Part One: Helping procurement become more strategic in supply chain businesses
The Enterprise Resource Planning (ERP) system sits squarely at the heart of business operations. With an ERP system in place, a company can manage and integrate all the disparate elements of its business to operate more effectively.
An ERP system requires significant upfront and ongoing investment; a far cry from today’s world of cloud computing. Working alongside the ERP system are three key functional areas of Sales, Human Resources and Procurement; all of which can be significantly improved by implementing cloud-based applications, closely integrated with on-premise ERP systems.
SalesForce.com has established itself as the leader for Customer Relationship Management (CRM) in the cloud for Sales teams. Human Capital Management systems (HCM), such as WorkDay, are also rapidly helping to move Human Resources departments over to the cloud as well.

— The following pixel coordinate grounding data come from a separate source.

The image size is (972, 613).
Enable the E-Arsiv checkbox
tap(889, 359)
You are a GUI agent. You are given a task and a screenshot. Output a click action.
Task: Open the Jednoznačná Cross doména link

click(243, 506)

Procurement, in contrast, has not completely shifted to the cloud yet and has a much broader landscape to cover. Depending on the organisation, procurement activity could be undertaken by individuals in the Procurement, Finance, HR, Operations, Shared Services, Supply Chain and Accounts Payable functions. While all functions will share the same overall business goals, they are unlikely to share the same approach to managing spend. This fragmentation has historically meant that getting all spend under management has been very difficult.
For supply chain organisations, premises, transport, personnel and other indirect costs can account for a significant proportion of their business expenses. Those organisations that are implementing spend management systems across all the business functions are now seeing the potential returns: optimising and automating spend management enables payment terms to be negotiated and discounts to be applied, providing a direct, measurable and quantifiable return on invested capital for the organisation.
While CRM and HCM installs should lead to increased productivity and therefore a return on investment, this is often based more on correlation than direct causation. The real returns on invested capital are hard to pin down with certainty, and often remain theoretical.
Why is spend so difficult to get under control?
For Procurement, spend management systems cover the automation of three types of expenditure: pre-approved (Purchase Orders), approved (Invoiced) and post-approved (Expenses). Each has its own processes and workflows that have to be followed.
In many organisations however, only pre-approved expenditure comes under management. Current thinking puts this at around 45 per cent of all spend.
The aim for all companies should be to get as close to 100 per cent of spend under management as possible. This not only allows the company to negotiate the best possible prices for what it buys, but also to manage cash flow more effectively.
A high degree of spend under management also increases the level of control, governance, and visibility the organisation has with its outlay and supply base, allowing for more strategic decision-making.
The challenge for procurement professionals is how to bring the other two elements of spend i.e. approved and post-approved, under management in the most efficient way possible, given all the potential individuals and stakeholders involved in making purchases across the business.
For companies with complex supply chains, the Procurement teams could operate independently from those employees requesting the goods or services in the first place. There may even be differences between the Procurement and Invoicing teams to consider.
Empowering the Procurement function to deliver a more joined-up process across the enterprise, with fewer opportunities for exceptions, is an important step for many companies to consider. With new levels of control over direct and indirect spend it is much easier to demonstrate the business value of procurement and to integrate it into other areas of the organisation.